I don't know if it was just my anxiety of people hating me or if it was a fear of missing out (FOMO). Even recently, it has gotten me down. However, over the past month or so, I finally realized something: you don't have to hang out every day to still consider each other friends.

Everyone has a life that they're trying to balance, especially after high school. People work (maybe even more than one job) and go to school. Some have to take care of family members or do things for their family. Some people are focusing on themselves. Some have relationships to maintain. Whatever it is, we all have lives that we're trying to balance.

We all want to have fun, but school, work, and our families are the priorities.

Even if they're out hanging with other people, it doesn't mean that they don't want to hang out with you. Free time is served on a "first come, first serve" basis. It's hard to balance hanging out with multiple people.
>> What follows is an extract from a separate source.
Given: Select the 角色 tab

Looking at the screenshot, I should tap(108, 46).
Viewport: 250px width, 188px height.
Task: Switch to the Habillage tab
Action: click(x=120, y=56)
I also learned that it doesn't matter the number of friends you have. What truly matters is the quality. Ask yourself, "Who's there for me when I really need someone?" The people who are there for you when you really need someone to talk to are your TRUE friends.

It's not easy to be there for someone and make them feel better. If they offer to listen or give advice, they care!

I know that it may feel like you have no friends sometimes, but that's not true. Life after high school is hard at times. You're an adult. You have to do adult things and take care of yourself first.

You have to realize that everyone has a busy schedule and not all your friends' schedules will align with yours, but that's okay! You don't need to hang out with friends every day to consider them your friends. What truly matters is if they are there for you when you need them.